Let’s be honest, it’s not the first (and won’t be the last) time someone paints HR as the fun police crossed with a wellness cult leader. And sure, some of the criticism stings because it’s not entirely wrong – we do sometimes overstep, get lost in process, or default to box-ticking instead of meaningful impact. The CIPD even admits we’ve blurred the lines on boundaries.
But here’s the part the article (and let’s face it, society at large) misses: when people feel safe, supported and respected at work, they do better work. It’s not indulgent. It’s not a luxury. It’s basic human psychology. Stress, exclusion, burnout and toxic managers cost organisations far more in lost productivity than a couple of hours in a training session ever will. Pretending otherwise is lazy thinking.
I’ll admit to reading the article and thinking “yes but…”, wanting to defend the profession I believe in so wholeheartedly. But the uncomfortable bit for us as a profession is that we cannot just sit back, roll our eyes at the critics and mutter, “Well, if managers did their jobs properly we wouldn’t have to step in.” That narrative makes us sound like sulky teenagers instead of the professionals who claim to champion people at work. Playing the victim doesn’t change the story, it cements it, and it’s time for us to do something differently. We have to shift the narrative that HR is nothing more than admin with a side of therapy.
We don’t want to be the behaviour police. We don’t want to run investigations like amateur detectives. What we do want is to create workplaces where people can actually get on with their jobs without dragging the weight of poor leadership, bias, or neglect with them. That means leaning into the messiness of humans at work, not pretending feelings magically disappear when you swipe your lanyard at the door.
Something has to shift. CIPD telling us to put “boundaries” in place as Peter Cheese is quoted in the article as saying is a polite shrug at best. What’s needed is bolder: for HR to stop playing defence and start showing what’s possible when businesses treat humanity and performance as the same conversation, not competing ones.
So no, HR isn’t destroying productivity. But if we keep clinging to old narratives, keep ducking behind compliance checklists, and keep whining about how misunderstood we are, we’re not exactly saving it either. Time to step up, own the role, and show the world that investing in people is the most productive thing a business can do.
Here’s how:
1. Stop hiding behind policies.
Use them as guardrails, not a crutch. If the only reason you’re making a decision is “because the policy says so,” you’ve already lost the room. Step up by leading with principles and impact, not paperwork.
2. Speak the language of the business.
If you want people to take HR seriously, stop banging on about “engagement scores” like you’re reading out of a textbook.
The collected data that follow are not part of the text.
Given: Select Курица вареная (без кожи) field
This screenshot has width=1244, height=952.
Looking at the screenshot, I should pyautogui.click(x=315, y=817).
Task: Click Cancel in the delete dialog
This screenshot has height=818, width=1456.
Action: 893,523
Talk productivity, risk, revenue, and link it straight back to the human stuff you’re pushing for. Show, don’t tell, why investing in people isn’t fluffy it’s a business strategy.
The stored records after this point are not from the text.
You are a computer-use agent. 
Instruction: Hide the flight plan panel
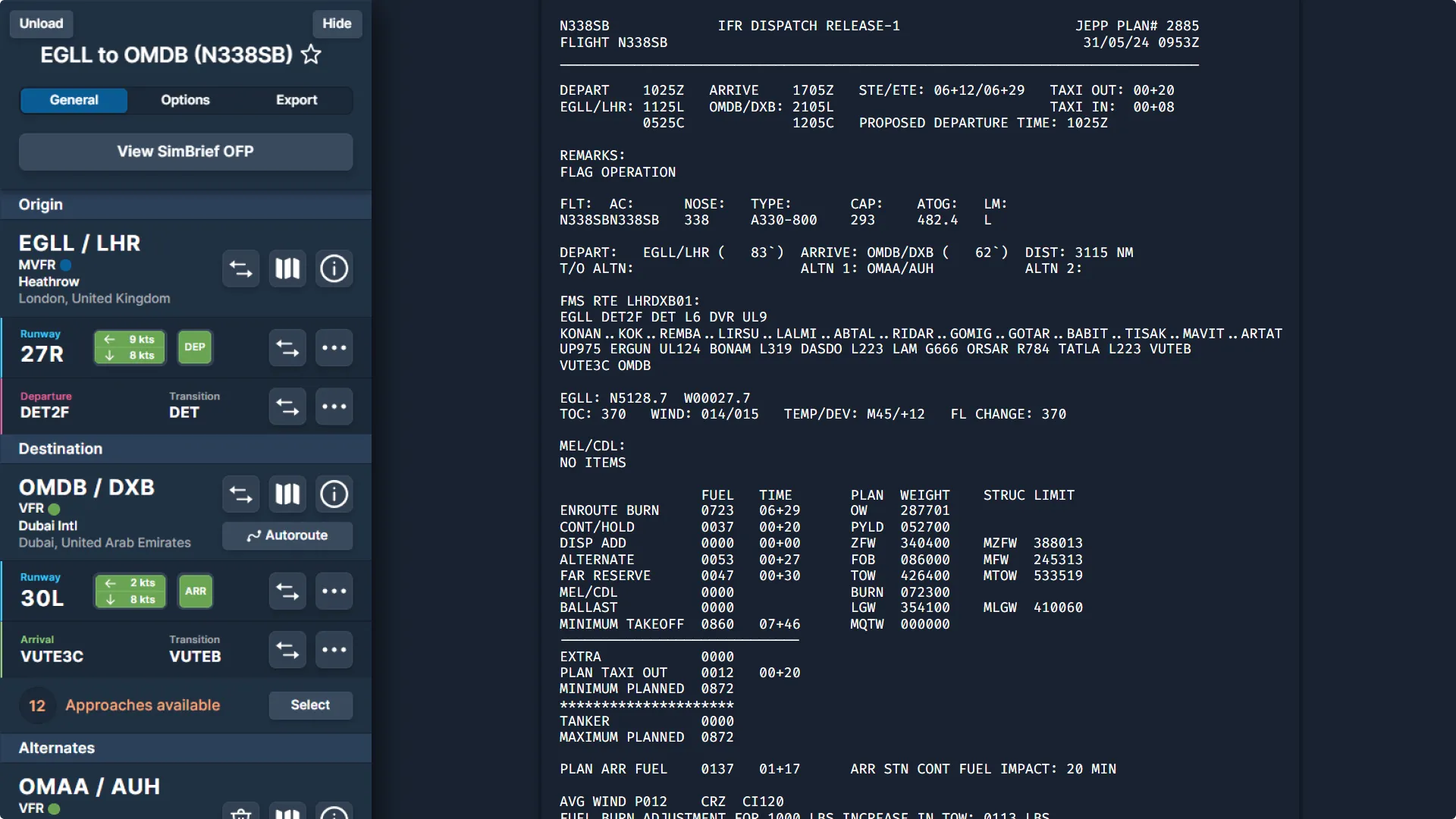click(337, 24)
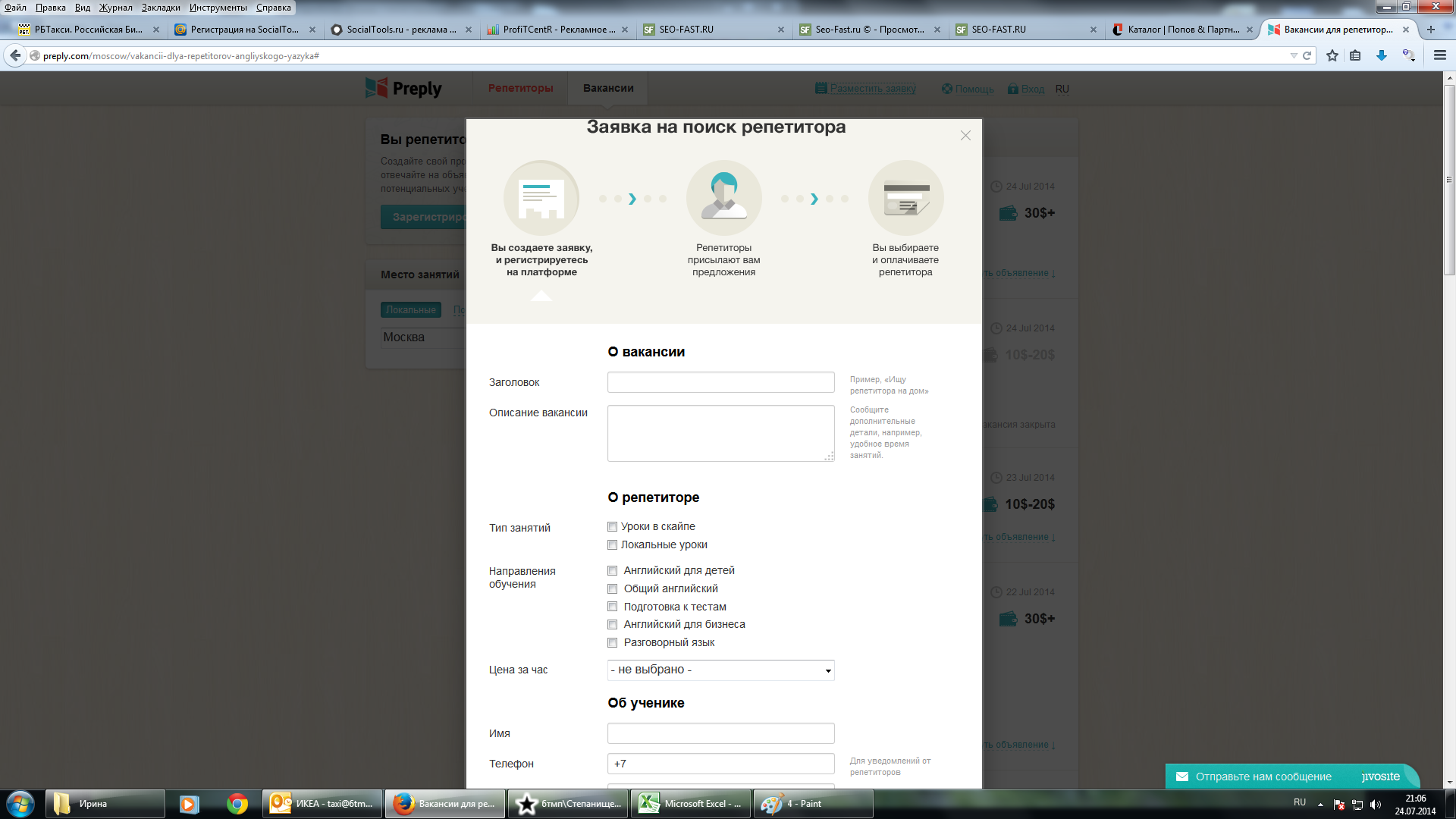Open the downloads arrow icon
Viewport: 1456px width, 819px height.
point(1382,55)
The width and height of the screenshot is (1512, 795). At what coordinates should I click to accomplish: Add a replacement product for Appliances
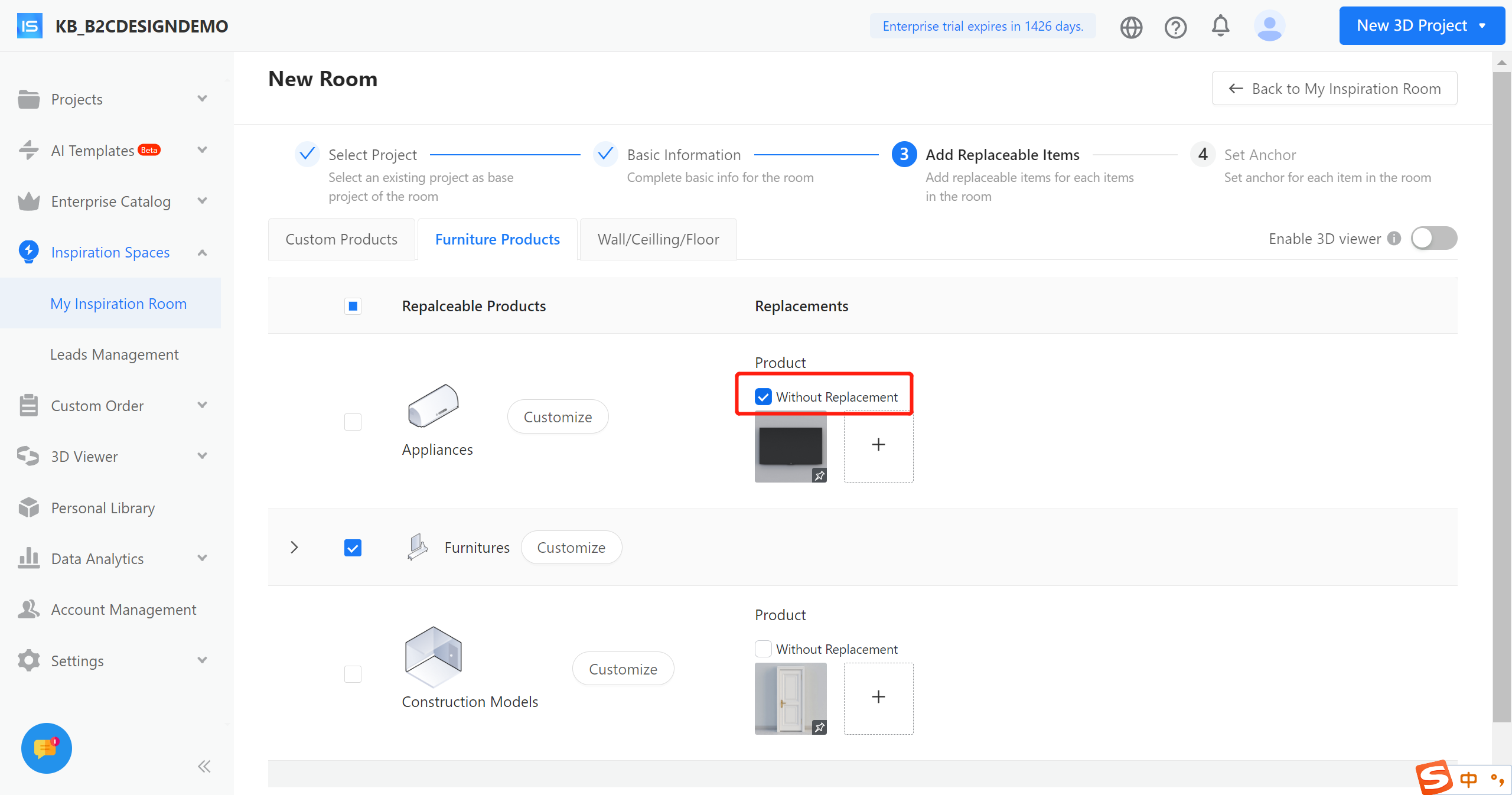[x=878, y=445]
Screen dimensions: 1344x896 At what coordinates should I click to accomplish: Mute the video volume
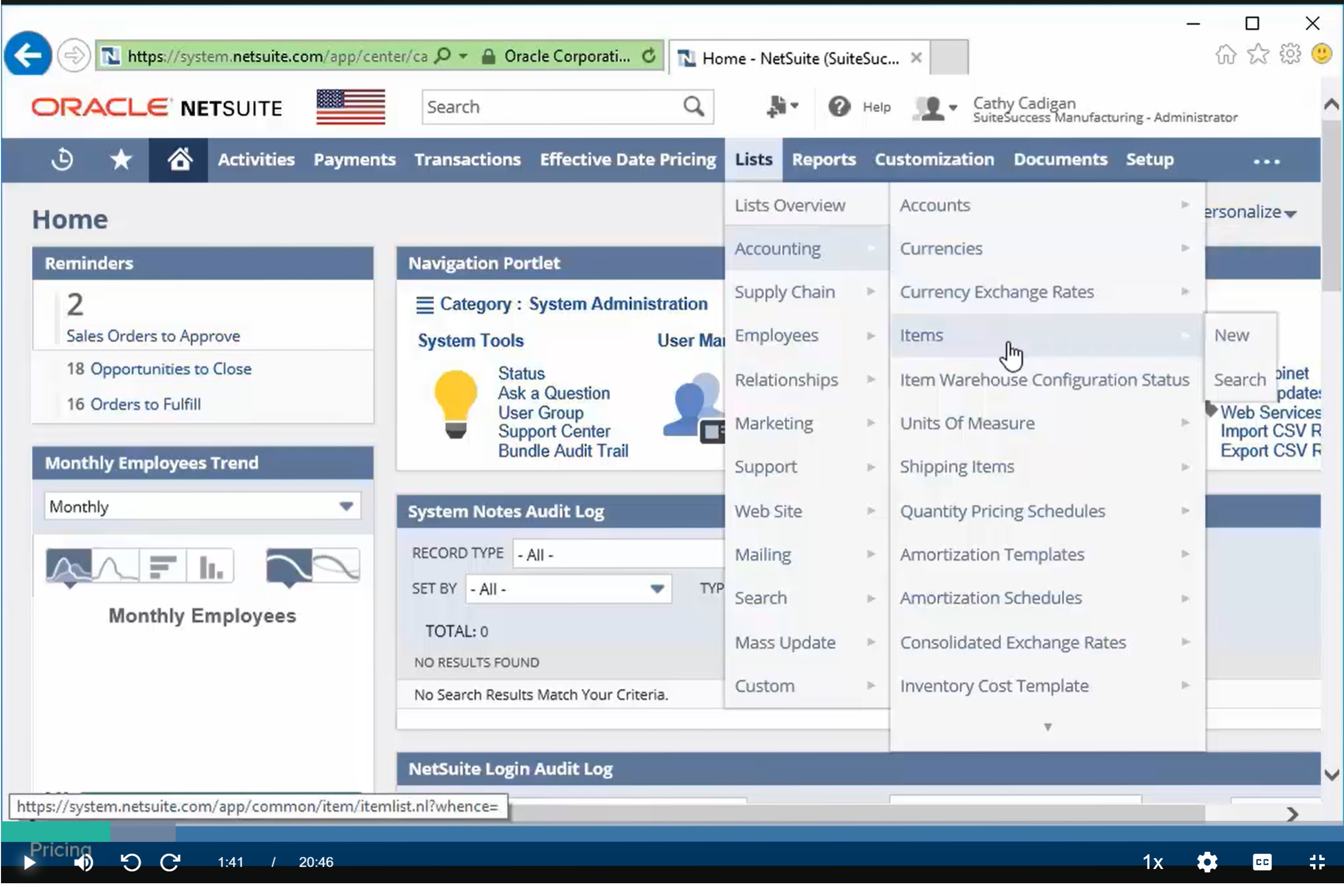(x=84, y=862)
3. Choose courage over comfort.
It’s easy to play it safe, keep the peace, and stick to compliance. It’s braver (and way more useful) to call out toxic leadership, lazy management, or nonsense “initiatives” that do nothing. HR has the platform and we should use it to challenge, not just to administer.
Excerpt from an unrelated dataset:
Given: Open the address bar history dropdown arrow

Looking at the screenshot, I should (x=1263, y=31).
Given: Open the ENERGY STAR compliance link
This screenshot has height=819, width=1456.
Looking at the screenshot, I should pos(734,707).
It all starts with us. It all starts with every single one of us in the HR profession deciding we’re not at the effect of other people anymore. No one is coming to save us, no one is going to magically start championing us (not even our professional body). This is about becoming a human, resourced. Not a tick-box administrator, not a weary victim of bad press, but a professional who knows that when people thrive, businesses thrive. That’s not indulgence. That’s impact.